Un comité interpartis réunissant Les Verts, PBD, PVL, PEV, PS et PLR s’est exprimé en faveur du crédit pour l’aide sociale en matière d’asile lors d’une conférence de presse tenue aujourd’hui. Ce crédit permettra de poursuivre le programme d’accompagnement et d’hébergement des réfugiés mineurs non-accompagnés. Un refus entraînerait au mieux un report des coûts, ou même une augmentation, avertit le comité.

458 requérants d’asile mineurs non accompagnés (RMNA) séjournent dans le canton. Ces enfants âgés entre 1 et 17 ans vivent en Suisse sans leurs parents. Conformément à la Convention des droits de l’enfant, le canton leur fournit un hébergement et un accompagnement spécifiques ; mais le forfait versé par la Confédération ne suffit pas pour assurer cet encadrement, Il faut donc un crédit supplémentaire pour la période 2016-2019.

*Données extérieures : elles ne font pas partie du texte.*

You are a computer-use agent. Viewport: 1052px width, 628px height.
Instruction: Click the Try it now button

Madeleine Graf, députée au Grand Conseil, enseigne à des RMNA à Belp. Selon elle, il est clair que « les enfants et les jeunes réfugiés qui vivent chez nous sans leurs parents ont besoin d’une protection particulière, d’une prise en charge, d’une éducation et d’une intégration adaptées aux besoins des enfants ». Certains ont vécu de douloureuses expériences de guerre, de fuite et de perte. Ainsi, en plus d’un accompagnement adapté aux mineurs, il est aussi essentiel de leur redonner des perspectives d’avenir. Beaucoup de ces enfants et de ces jeunes vont rester en Suisse, il faut donc qu’ils apprennent rapidement notre langue, notre culture et nos règles. « Plus les efforts d’intégration commencent tôt, plus ils ont de chances de mener une vie autonome quand ils seront adultes », déclare Regina Fuhrer, députée PS au Grand Conseil.

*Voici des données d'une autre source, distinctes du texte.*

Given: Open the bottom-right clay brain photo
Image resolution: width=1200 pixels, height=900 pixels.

Pour Markus Wenger, député PEV au Grand Conseil, le bien-être de l’enfant devrait être prioritaire. Il souligne que le type d’hébergement choisi pour les mineurs remplit les exigences légales minimales et qu’il ne s’agit en aucun cas d’une solution de luxe.

Même les représentants des partis bourgeois au comité se sont dits résolument favorables à ce crédit lors de la conférence de presse. Pour eux, le référendum de l’UDC est de la pure propagande populiste, car si ce crédit est refusé, il faudra quand même payer les coûts engendrés par les réfugiés mineurs déjà présents. Les tâches incomberont simplement à l’APMA ou à l’aide sociale. « Le crédit est la solution technique la plus avantageuse et la plus logique », estime Ulrich Stähli, député PBD au Grand Conseil.

Christoph Grimm, député PDC au Grand Conseil, a également insisté sur le fait que les investissements consentis dans la prise en charge et l’intégration des RMNA se justifient aussi d’un point de vue financier, puisque cela permet au canton d’éviter des frais subséquents à long terme, car seuls les jeunes qui intègrent rapidement le monde du travail peuvent subvenir eux-mêmes à leurs besoins plus tard.